Newton's laws of motion |

First Law of Motion

A body continues to be in its initial condition of rest or a uniform motion in a straight line unless acted upon by an external force.

i.e. $\overrightarrow{F}= 0$ then, $\overrightarrow{a}= 0$

$\to$ First law of motion gives the qualitative definition of force.

$\to$ First law gives the condition of equilibrium of the body.

Inertia: The property of a body by virtue of which it tries to be original state unless acted by an external force is called inertia.

$\to$ First law tells about the inertia hence it is also called the law of inertia.

$\to$ Mass is the measure of inertia.

Second Law of Motion

The rate of change of momentum is directly proportional to the force applied and acts in the direction of the force.

$\overrightarrow{F}= \dfrac{d \overrightarrow{p}}{dt}$

i.e. $\overrightarrow{F}= \dfrac{d m\overrightarrow{v}}{dt} = m \dfrac{d \overrightarrow{v}}{dt} + \dfrac{dm}{dt} \overrightarrow{v}$

$\to$ When mass if constant $\overrightarrow{F} = m \overrightarrow{a}$

$\to$ When velocity if constant $\overrightarrow{F} = \dfrac{dm}{dt} \overrightarrow{v}$

$\to$ Second law of motion gives the quantitative definition of force.

$\to$ Second law of motion is called the real law of motion.

Third law of motion

Every action has an equal and opposite reaction.

$\to$ It gives the property of force that exists in pair.

$\to$ Action and reaction occur in different bodies so they do not cancel out each other.

Linear momentum and Impulse

Momentum

The measure of the amount of motion contained in a body is called momentum.

$\overrightarrow{p} = m \overrightarrow{v}$

$\to$ It is a vector quantity.

$\to$ It is conserved in absence of force.

Impulse

When a large amount of force is exerted in a small time, the effect is measured by impulse. the eg. hammering of the nail.

$\overrightarrow{J} = \int \overrightarrow{F} dt = \displaystyle{\int} \dfrac{\overrightarrow{dp}}{dt}dt = \overrightarrow{p_2} - \overrightarrow{p_1}$

$\to$ It is a vector quantity.

$\to$ Area of the force-time graph gives impulse.

$\to$ If $\overrightarrow{F_{av}}$ is the average force imparting same impulse, $\overrightarrow{J} = \overrightarrow{F_{av}} \Delta t$

Apparent Weight and Motion in Lift

Apparent weight is a normal force transmitted through the ground.

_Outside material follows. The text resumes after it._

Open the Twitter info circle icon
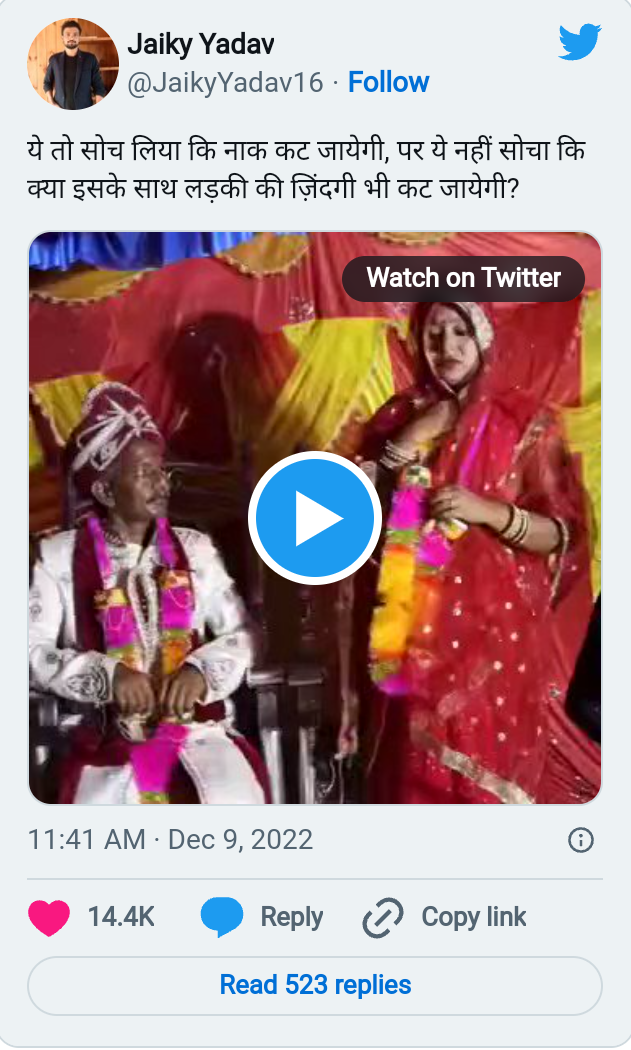The image size is (631, 1050). pyautogui.click(x=581, y=839)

In short, $\text{reaction force (R) is the measurement of apparent weight.} \\$

$\to$ It is measured by spring balance.

m = Mass of Man

R = Apparent weight

a = Acceleration of elevator

g = Acceleration due to gravity

Elevator accelerating upward with constant acceleration

$R-mg = ma$

$R = m(g+a)$

i.e weight of body increases

Elevator accelerating downward with constant acceleration

$mg -R = ma$

$R = m(g-a)$

i.e weight of body decreases.

$\to$ When $g>a$ ; $R< mg$

$\to$ When $g=a$ ; $R=0$ Condition of free fall

$\to$ When $g<a$ ; $R> mg$ The person will rise from the ground.

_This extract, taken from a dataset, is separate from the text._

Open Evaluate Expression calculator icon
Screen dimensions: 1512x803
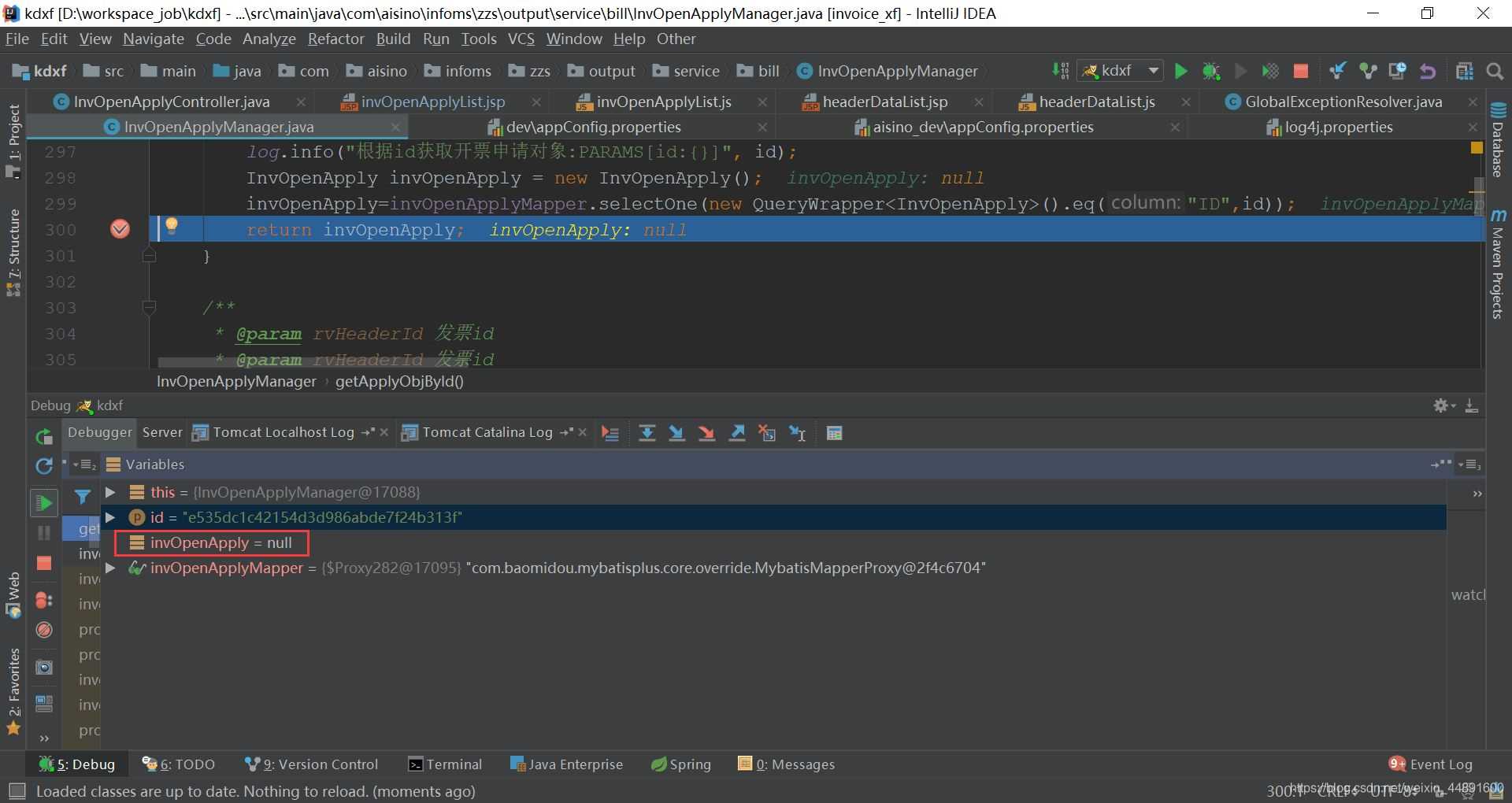(x=834, y=433)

Elevator is moving with constant velocity either up or down (a=0)

$R = mg$

i.e. weight remains the same.

Note: For the whole system, the mass of the whole system should be taken i.e m should be replaced by “m + $m_e$ ”, where $m_e$ is the mass of the elevator. The apparent weight of the whole system is the tension on the rope-carrying elevator.

Rocket Propulsion

Based on Newton’s third law of motion.

$F_T$ = Thrust Force

$F_{\text{net}} = F_T – mg \\$

$F_{\text{net}} = v \dfrac{dm}{dt} - mg \\$

So, $ma_{\text{net}} = v \dfrac{dm}{dt} - mg \\$

i.e. $a_{\text{net}} = \dfrac {v}{m} \dfrac {dm}{dt} -g \\$

where ,

$\dfrac{dm}{dt}$ = rate of combustion of fuel $\\$

v = velocity of exhausted fuel (or gas) w.r.t. rocket $\\$

m = instantaneous mass of rocket. $\\$

In problems considered in absence of gravity, put g= 0 in above formula for those circumstances.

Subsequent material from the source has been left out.